Se si guarda al mondo intero, 500 anni della storia sono stati caratterizzati da profonde ingiustizie: le modalità della conquista da parte degli europei e poi il ritardo nel riconoscere a tutte le culture una propria identità e di rispettarle come sono, e di annunciare a queste culture il Vangelo non come qualcosa di preparato in maniera uguale, invece di comprendere il loro sentimento religioso.
È un lungo percorso, la società cambia. Per la Chiesa è un impegno enorme.

La componente ucraina è consistente in Canada. La guerra è l’altra preoccupazione che attraversa costantemente i pensieri del Papa…

La questione dell’Ucraina è molto sentita perché c’è una notevole presenza di ucraini venuti nel corso degli ultimi cent’anni.

Il Canada guarda con particolare attenzione al Santo Padre e alla sua sensibilità di fronte a questa tragedia in Europa.
Il Papa dunque viene anche come portatore di una pace più universale, non solo per una riconciliazione nazionale.
Una preoccupazione per la pace nel mondo così drammaticamente messa in pericolo.

Il Papa in Canada, gli incontri con gli indigeni in un viaggio di riconciliazione
Francesco è ad Edmonton.
L’areo papale, con i giornalisti al seguito, è atterrato ieri all’aeroporto internazionale della capitale dello Stato dell’Alberta, prima tappa di questo 37° viaggio apostolico in Canada.
Oggi due eventi all’insegna del riconoscimento dei dolori inflitti dalla colonizzazione ai popoli indigeni

Giancarlo La Vella – Edmonton (Canada)

È subito entrato nel vivo il viaggio di Francesco in Canada, un viaggio di penitenza per ricucire il dialogo con le popolazioni indigene ferite nella loro cultura, nelle loro tradizioni.
Un cammino insieme, che deve essere compiuto da tutto il Paese.

Sono state loro le protagoniste ieri all’aeroporto internazionale di Edmonton. Rappresentanti di First Nations, Metis e Inuit, le realtà autoctone riconosciute dal governo canadese, in costume tradizionale hanno accolto il Pontefice con un canto rituale eseguito coralmente.

Il saluto delle popolazioni indigene al Papa

Dopo il saluto delle autorità civili e religiose, il Papa si è trasferito al Seminario di St.
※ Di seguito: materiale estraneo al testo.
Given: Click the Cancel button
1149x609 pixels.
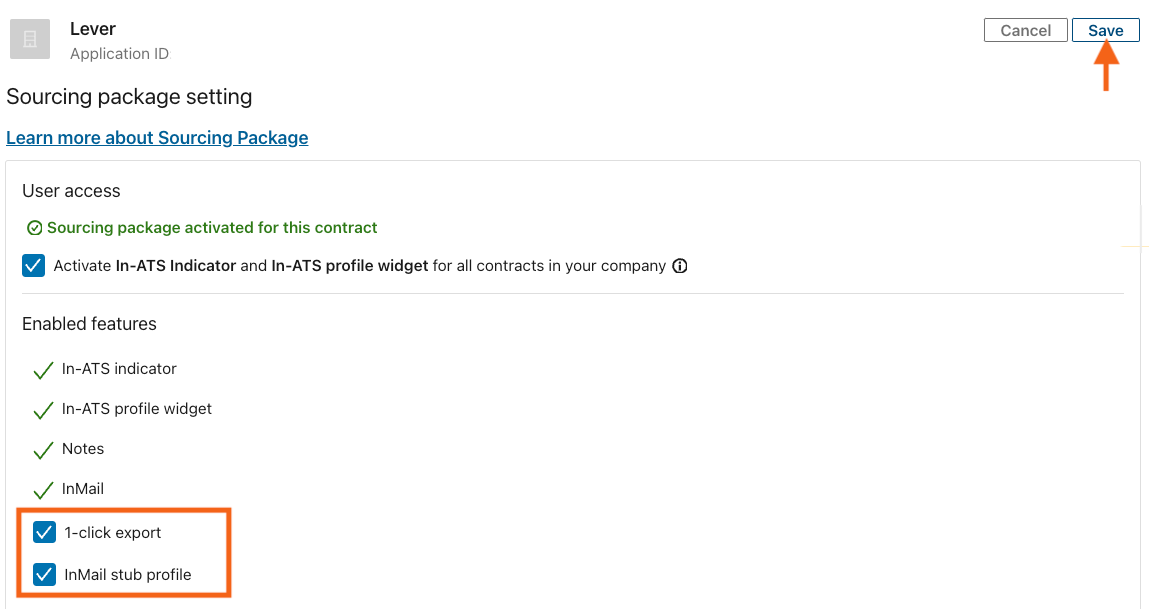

Joseph, dove soggiornerà nei primi giorni di questo viaggio.

Oggi i primi due appuntamenti: alle 18 ora italiana, la visita alle popolazioni indigene nelle riserve di Maskwacìs, 100 chilometri a sud di Edmonton; dopo la mezzanotte nuovo incontro con gli indigeni nella chiesa del Sacro Cuore alla presenza della comunità parrocchiale.

“Camminare insieme”

Il messaggio di riconciliazione, di scuse, di perdono e di consolazione, che Francesco porta in questa terra, vuole essere rivolto a tutte le realtà della società canadese in un percorso che necessariamente deve essere fatto insieme.
Ed è proprio questo il tema scelto per il viaggio: ‘Marcher Ensamble – Walking together’, camminare insieme, espresso nelle due lingue ufficiali del Paese.
Un cammino intrapreso insieme anche in Vaticano nell’aprile scorso.